# Provided passage
--------------------

Studio album by the Corrs
- Released: 31 May 2004
- Recorded: 2002–2004
- Studios: Westland Studios (Dublin) Tweek Studio (Los Angeles) Bill Schnee Studios (Los Angeles) Joe's Garage (Johannesburg)
- Genres: Pop rock; Celtic; baroque pop;
- Length: 45:37
- Label: Atlantic
- Producer: Olle Romo

The Corrs chronology
| VH1 Presents: The Corrs, Live in Dublin (2002) | Borrowed Heaven (2004) | Home (2005) |

Singles from Borrowed Heaven
- "Summer Sunshine" Released: 17 May 2004; "Angel" Released: 23 August 2004; "Long Night" Released: 6 December 2004;

= Borrowed Heaven =

2004 studio album by the Corrs

Borrowed Heaven is the fourth studio album by Irish rock band The Corrs, released through Atlantic Records on 31 May 2004. The album was produced by Olle Romo.

The band released three singles from this album: "Summer Sunshine", "Angel", and "Long Night". A remix version of "Goodbye" was released as a download-only single in 2006. Other notable tracks include the title track "Borrowed Heaven", which featured an appearance from Ladysmith Black Mambazo, and "Time Enough for Tears", which was penned by U2's Bono and featured in the 2002 film In America, for which it was nominated for the Golden Globe Award for Best Original Song. The acoustic performances for this album's Electronic Press Kit were recorded at the Trinity Laban Conservatoire of Music and Dance. The album would be their last album of original material until 2015's White Light.

==Critical reception==

Borrowed Heaven received mixed reviews from music critics. At Metacritic, the album has garnered a score of 58 over 100, based on 7 mainstream critics, indicating "mixed or average" reviews.

Professional ratings
Aggregate scores
| Source | Rating |
| Metacritic | 58/100 |
Review scores
| Source | Rating |
| AllMusic | Star |
| MTV Asia | 6/10 |
| Yahoo! Music UK | 6/10 |

== Commercial performance ==
The album was a great success in their homeland Ireland where it peaked at number 1, with all three singles entering the Irish music charts. The album was greeted with success in western Europe, charting in nearly every country. Success in eastern Europe was varied from number 1 chart positions to not charting at all.

The Corrs set off on the Borrowed Heaven Tour in June 2004, taking the band to Europe and North America. This would be the Corrs' last tour before taking an extended hiatus in 2006 to raise families and embark on solo careers.

--------------------

# Record excerpts
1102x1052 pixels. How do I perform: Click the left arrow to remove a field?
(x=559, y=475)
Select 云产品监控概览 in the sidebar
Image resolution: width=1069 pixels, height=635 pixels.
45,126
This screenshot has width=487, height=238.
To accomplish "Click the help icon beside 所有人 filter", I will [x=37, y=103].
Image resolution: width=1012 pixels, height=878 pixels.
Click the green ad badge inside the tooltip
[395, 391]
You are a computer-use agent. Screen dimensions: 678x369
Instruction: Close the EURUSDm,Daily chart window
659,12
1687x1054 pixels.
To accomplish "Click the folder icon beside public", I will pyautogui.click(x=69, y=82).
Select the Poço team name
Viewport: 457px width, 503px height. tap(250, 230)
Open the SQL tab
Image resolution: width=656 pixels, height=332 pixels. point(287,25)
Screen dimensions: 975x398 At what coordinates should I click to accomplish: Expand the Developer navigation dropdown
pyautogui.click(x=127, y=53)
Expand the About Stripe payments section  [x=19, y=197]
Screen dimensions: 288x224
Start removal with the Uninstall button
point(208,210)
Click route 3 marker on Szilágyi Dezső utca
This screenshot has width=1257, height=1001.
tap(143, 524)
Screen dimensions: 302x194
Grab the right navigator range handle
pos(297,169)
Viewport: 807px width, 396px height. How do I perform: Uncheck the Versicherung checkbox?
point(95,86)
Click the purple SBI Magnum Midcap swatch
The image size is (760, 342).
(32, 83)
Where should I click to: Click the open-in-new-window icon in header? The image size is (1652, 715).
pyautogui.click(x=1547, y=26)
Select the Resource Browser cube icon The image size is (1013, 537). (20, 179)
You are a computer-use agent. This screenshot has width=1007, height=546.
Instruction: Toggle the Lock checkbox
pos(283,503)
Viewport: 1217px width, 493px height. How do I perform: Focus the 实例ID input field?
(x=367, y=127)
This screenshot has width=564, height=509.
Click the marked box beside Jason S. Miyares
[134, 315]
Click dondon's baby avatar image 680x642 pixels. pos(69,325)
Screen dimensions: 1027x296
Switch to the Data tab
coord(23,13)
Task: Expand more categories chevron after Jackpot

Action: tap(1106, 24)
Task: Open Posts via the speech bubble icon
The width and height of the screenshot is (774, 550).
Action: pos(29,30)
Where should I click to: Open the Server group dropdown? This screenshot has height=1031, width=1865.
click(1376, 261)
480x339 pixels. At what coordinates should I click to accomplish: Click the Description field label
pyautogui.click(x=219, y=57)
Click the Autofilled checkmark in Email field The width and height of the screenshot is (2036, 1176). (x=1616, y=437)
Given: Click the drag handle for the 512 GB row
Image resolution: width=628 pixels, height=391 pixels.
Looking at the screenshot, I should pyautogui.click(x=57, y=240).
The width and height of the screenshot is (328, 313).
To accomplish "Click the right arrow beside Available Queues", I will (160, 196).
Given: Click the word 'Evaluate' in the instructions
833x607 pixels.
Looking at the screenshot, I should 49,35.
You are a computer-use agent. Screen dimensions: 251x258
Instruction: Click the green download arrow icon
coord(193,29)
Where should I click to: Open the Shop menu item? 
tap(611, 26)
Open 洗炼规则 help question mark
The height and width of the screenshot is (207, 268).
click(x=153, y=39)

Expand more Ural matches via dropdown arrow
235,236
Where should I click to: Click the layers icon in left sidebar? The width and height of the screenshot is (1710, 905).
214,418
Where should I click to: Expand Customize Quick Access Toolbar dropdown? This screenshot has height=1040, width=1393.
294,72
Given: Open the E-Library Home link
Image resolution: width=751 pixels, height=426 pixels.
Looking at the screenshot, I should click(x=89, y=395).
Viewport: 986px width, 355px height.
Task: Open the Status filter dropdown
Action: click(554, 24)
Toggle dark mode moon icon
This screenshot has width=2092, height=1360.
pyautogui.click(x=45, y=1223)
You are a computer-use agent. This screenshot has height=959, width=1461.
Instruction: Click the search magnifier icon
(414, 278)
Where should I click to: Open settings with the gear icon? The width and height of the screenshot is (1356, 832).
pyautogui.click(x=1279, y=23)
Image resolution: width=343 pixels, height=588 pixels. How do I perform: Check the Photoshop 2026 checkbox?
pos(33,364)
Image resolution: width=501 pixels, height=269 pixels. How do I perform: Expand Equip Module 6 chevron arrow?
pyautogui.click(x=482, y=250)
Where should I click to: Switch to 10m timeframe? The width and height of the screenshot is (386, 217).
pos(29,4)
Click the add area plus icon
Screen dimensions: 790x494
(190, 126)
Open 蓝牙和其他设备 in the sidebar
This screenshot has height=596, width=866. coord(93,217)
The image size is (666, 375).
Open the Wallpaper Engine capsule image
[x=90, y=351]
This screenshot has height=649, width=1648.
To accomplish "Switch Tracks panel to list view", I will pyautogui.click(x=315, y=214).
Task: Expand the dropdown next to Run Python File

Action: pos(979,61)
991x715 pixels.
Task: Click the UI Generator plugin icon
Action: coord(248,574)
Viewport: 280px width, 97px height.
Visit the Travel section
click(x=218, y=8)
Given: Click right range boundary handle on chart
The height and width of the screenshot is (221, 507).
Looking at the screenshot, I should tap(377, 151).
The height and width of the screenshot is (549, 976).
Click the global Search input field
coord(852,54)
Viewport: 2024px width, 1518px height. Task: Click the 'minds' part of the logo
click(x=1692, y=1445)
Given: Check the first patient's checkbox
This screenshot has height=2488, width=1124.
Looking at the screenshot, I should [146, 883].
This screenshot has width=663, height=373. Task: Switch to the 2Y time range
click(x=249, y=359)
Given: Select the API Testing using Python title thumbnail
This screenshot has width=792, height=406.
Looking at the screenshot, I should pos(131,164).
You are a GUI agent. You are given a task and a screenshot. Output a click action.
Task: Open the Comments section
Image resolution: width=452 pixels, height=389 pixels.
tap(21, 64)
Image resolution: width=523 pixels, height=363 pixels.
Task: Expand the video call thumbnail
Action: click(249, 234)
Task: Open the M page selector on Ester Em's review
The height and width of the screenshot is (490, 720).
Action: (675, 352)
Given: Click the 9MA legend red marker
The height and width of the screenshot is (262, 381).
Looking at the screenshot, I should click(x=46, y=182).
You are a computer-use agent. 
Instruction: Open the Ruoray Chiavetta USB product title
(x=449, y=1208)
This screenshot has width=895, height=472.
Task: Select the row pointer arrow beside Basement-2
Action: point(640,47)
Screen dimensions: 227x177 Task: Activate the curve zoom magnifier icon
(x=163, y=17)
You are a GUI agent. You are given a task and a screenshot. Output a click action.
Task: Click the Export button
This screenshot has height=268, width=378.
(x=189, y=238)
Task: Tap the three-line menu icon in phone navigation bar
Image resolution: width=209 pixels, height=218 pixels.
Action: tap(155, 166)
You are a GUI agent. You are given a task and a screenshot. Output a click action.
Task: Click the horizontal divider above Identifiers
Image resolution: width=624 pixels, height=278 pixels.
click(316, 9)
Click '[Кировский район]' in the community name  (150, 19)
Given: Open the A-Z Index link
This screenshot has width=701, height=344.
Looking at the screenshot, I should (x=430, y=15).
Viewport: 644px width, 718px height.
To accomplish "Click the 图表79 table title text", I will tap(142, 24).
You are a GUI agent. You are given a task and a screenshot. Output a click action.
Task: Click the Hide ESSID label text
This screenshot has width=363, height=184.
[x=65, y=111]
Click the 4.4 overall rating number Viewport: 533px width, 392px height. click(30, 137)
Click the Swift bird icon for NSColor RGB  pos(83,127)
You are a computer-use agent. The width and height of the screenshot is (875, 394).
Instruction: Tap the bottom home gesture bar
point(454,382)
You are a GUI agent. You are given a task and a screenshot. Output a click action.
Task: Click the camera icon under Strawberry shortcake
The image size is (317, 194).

--------------------

# Task to carry out
Could you print the part of the Borrowed Heaven album article from "2004 studio album" up to and including "2015's White Light.", word for word?

# Reply
2004 studio album by the Corrs

Borrowed Heaven is the fourth studio album by Irish rock band The Corrs, released through Atlantic Records on 31 May 2004. The album was produced by Olle Romo.

The band released three singles from this album: "Summer Sunshine", "Angel", and "Long Night". A remix version of "Goodbye" was released as a download-only single in 2006. Other notable tracks include the title track "Borrowed Heaven", which featured an appearance from Ladysmith Black Mambazo, and "Time Enough for Tears", which was penned by U2's Bono and featured in the 2002 film In America, for which it was nominated for the Golden Globe Award for Best Original Song. The acoustic performances for this album's Electronic Press Kit were recorded at the Trinity Laban Conservatoire of Music and Dance. The album would be their last album of original material until 2015's White Light.